É necessário também, segundo Cadu, reiterar a chamada “pirâmide do trânsito”, que determina que os veículos maiores devem tomar cuidado com os menores. O pedestre é o integrante mais frágil do trânsito e, portanto, todos devem considerá-lo prioridade, seguido pelo ciclista e pelo motociclista. “O caminho mais fácil é a gente apontar a falta de humanidade do motorista que faz um negócio daqueles e vai embora sem nem parar, como vemos no vídeo da ciclista que morreu aqui em Porto Alegre. É muito revoltante”.

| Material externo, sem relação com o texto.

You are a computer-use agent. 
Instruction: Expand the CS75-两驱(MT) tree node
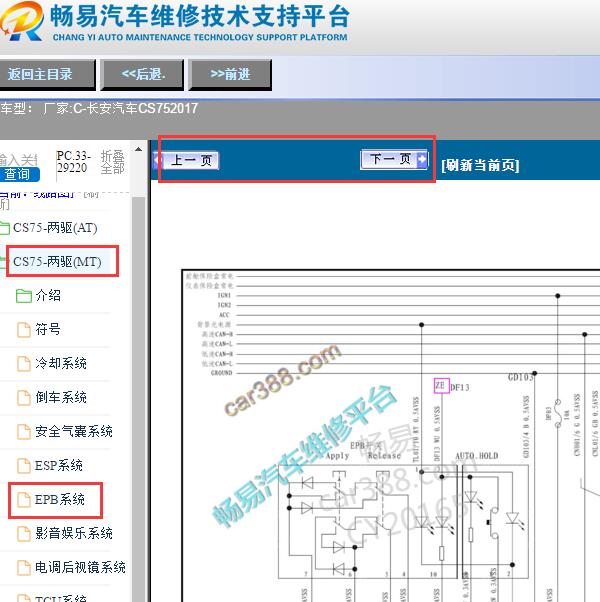64,262
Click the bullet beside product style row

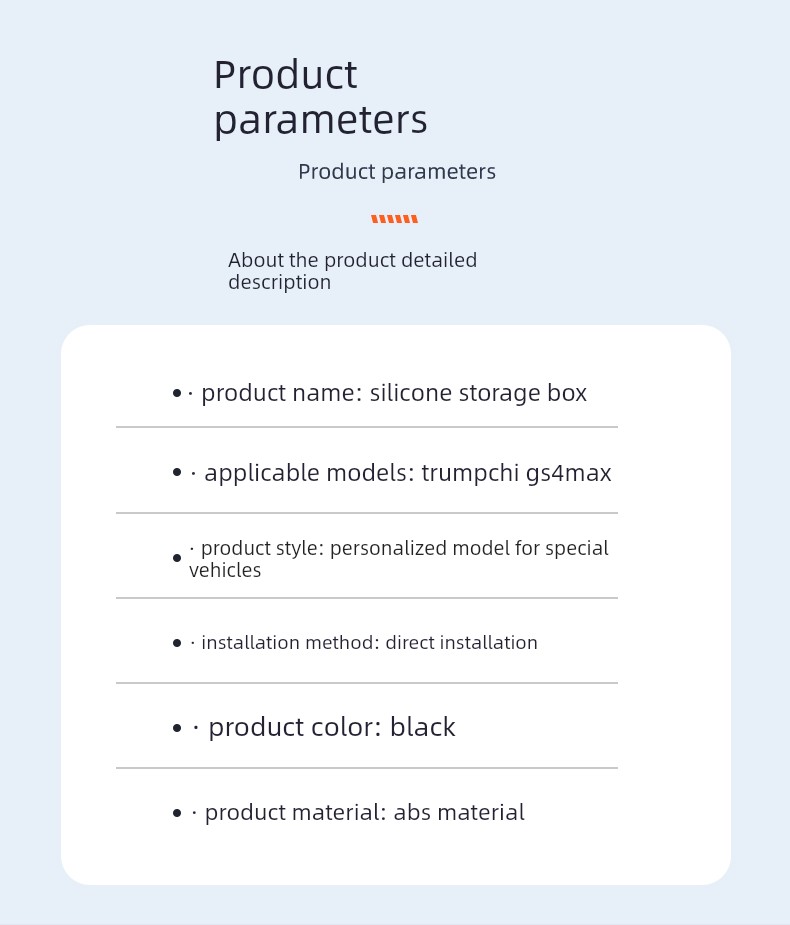point(177,558)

Janaísa também acredita que os motoristas não têm noção de que devem respeitar o menor e cumprir 1,5 m de distância. “Parece que as pessoas não têm esse conhecimento de passar a 1,5 m, não tem essa consciência. É por ignorância mesmo, às vezes, por pensar muito em si, que quer ir rápido, por estar distraído. Mas principalmente porque não tem essa informação clara, podem estar ceifando uma vida se não respeitar essa regra básica”, aponta.

O respeito no trânsito também é o ponto principal destacado por Tássia. “Tem muito acidente entre carros também e tem campanhas sendo feitas, o que a gente pede é o respeito da distância de 1,5m na hora de ultrapassar o ciclista. E a gente vê o desrespeito à vida em diversos momentos no trânsito, não são apenas atropelamentos, mas marcas de uma sociedade que está sendo construída de uma maneira errônea”, afirma.

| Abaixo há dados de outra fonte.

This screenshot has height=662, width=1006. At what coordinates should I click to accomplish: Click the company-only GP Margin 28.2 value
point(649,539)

As duas conheciam Saliba pessoalmente e lembram que a ciclista sempre utilizava todos os equipamentos de segurança previstos no Código de Trânsito, além de de estar de capacete, objeto que não é obrigatório para quem anda de bicicleta. “O obrigatório é retrovisor, campainha, refletivos nas rodas, luzes dianteiras e traseiras. Ela estava com todos esses itens e de capacete e usava camiseta de ciclismo, que tem cores chamativas. Ela estava sendo bem vista, estava correta dentro do código brasileiro”, relata Tássia.

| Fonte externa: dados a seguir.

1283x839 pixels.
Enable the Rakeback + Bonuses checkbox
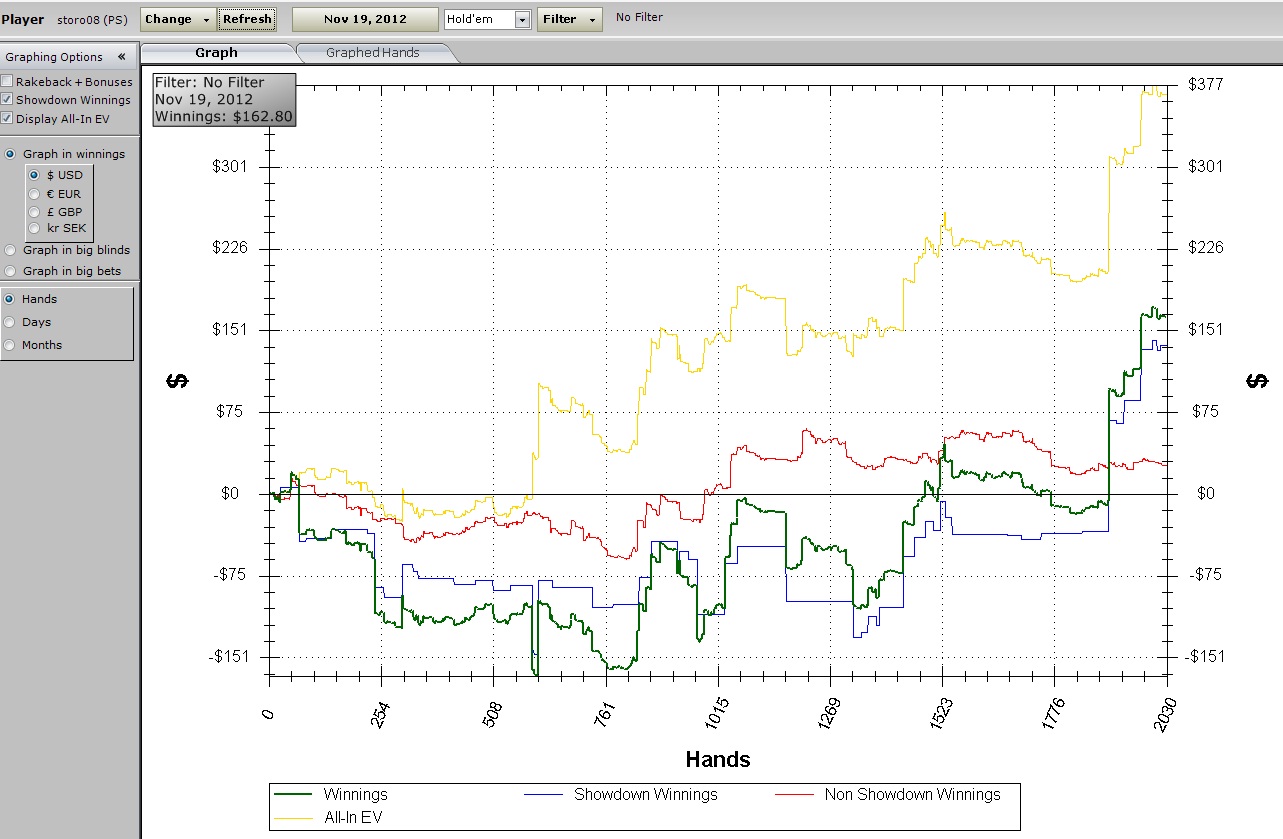(8, 82)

Ciclistas destacam importância de conscientização para o trânsito | Foto: Maia Rubim/Sul21

Janaísa conta que já pedalou várias vezes com Saliba, que vinha da zona sul e a encontrava na região central da cidade para irem a um grupo de pedal no bairro Lindoia. “Ela ia conduzindo esse grupo, sempre super sinalizada, uma guria super preocupada com a segurança no trânsito. A gente nunca ia imaginar que ela fosse ser atingida por um veículo. E com capacete, que nem é obrigatório, com tudo. É horrível”, lamenta, acrescentando que algumas vezes parece, sim, que motoristas querem atingir os ciclistas de propósito. “Às vezes, vemos que eles passam quase batendo e depois riem da nossa cara”, relata.

“Ela não era imprudente, era uma pessoa completamente cuidadosa, zelosa. Ela não teve chance nenhuma, a gente não tem chance nenhuma nesses casos”, resume Tássia. Ela lembra da morte do ciclista Raul Aragão no início deste ano, em Brasília, que foi atropelado por um motorista que estava a 95km/h, em uma via em que o máximo permitido era 60km/h. Alguns meses depois, o responsável pela morte foi condenado por homicídio culposo, ficou dois meses sem poder dirigir e cumpriu penas alternativas.

No local da morte de Saliba será colocada uma ghost bike, uma bicicleta pintada de branco para sinalizar a violência no trânsito. A instalação será feita nesta sexta-feira (26), durante a pedalada da Massa Crítica, que acontece nas últimas sextas-feiras de cada mês, com saída às 19h30 do Largo Zumbi dos Palmares. Inspirados em uma ação internacional, desde 2012 os cicloativistas de Porto Alegre fazem a colocação das ghost bikes nos lugares de mortes de ciclistas. Já são 49 na cidade.

A Massa Crítica, inclusive, foi vítima de um dos mais conhecidos episódios de violência contra ciclistas, ocorrido em 2011, quando o motorista Ricardo Neis avançou contra diversos ciclistas durante um dos encontros do grupo, na Cidade Baixa. O fato foi o estopim para uma série de atos e reivindicações por parte dos ciclistas da cidade por maior respeito e tolerância no trânsito. Após muita pressão por parte dos cicloativistas, cinco anos depois, o motorista foi condenado a 12 anos de prisão.